The group would belong to the so-called main computing center of the General Staff of the Russian Armed Forces (English abbreviation: GVC) and would help control military activities from two locations. The headquarters are in the Russian Defense Ministry, another in St. Petersburg, according to the report. A photo shows the group in front of the ministry. The thirty or so members are divided into three groups — one for each of the above missiles, the report said. Most of them are in their late 20s, the four youngest only 24 years old.

“Unlike their military counterparts, most of whom face at least some personal risk near the front lines, these young people work from secure command centers in Moscow and St. Petersburg,” screams Bellingcat, seemingly living their lives without much suffering from a war in which they play a crucial role.”

There is no official information linking the Russian Armed Forces’ main data center to missile programming. Instead, it should provide IT services, according to several publications. The center does not play a role in public perception, analyzed Bellingcat. However, some members have already received military awards from President Putin himself.
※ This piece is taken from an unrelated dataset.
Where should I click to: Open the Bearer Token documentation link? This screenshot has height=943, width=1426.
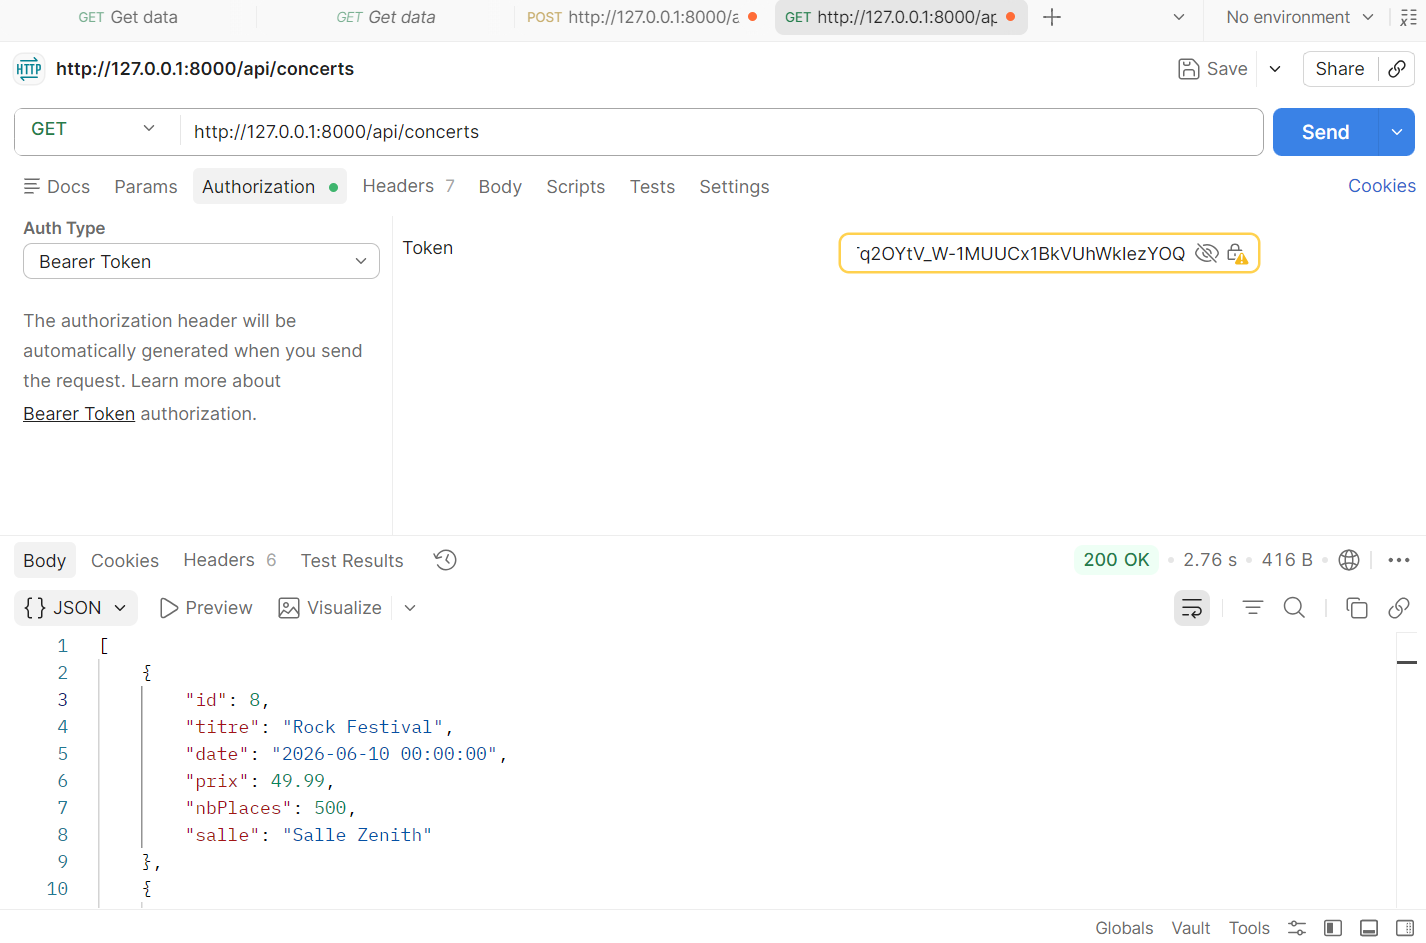[79, 414]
Others worked at the Russian command center in Damascus, Syria, between 2016 and 2021. At this point, cruise missiles were being used in Syria.

The group’s superior is said to be Lt. Col. Igor Bagnyuk, an analysis of telephone data has revealed, according to Bellingcat. Photos show that he was honored for his participation in military operations in Syria. According to the journalists’ research, his telephone data would suspect a concrete connection with Russian rocket attacks. According to the telephone data, the pattern repeated itself shortly before rocket attacks: The members of the group call Bagnyuk several times, who in turn calls his superiors, experts on the three cruise missiles. The members of the group did not want to comment on the allegations when asked, according to “Bellingcat”.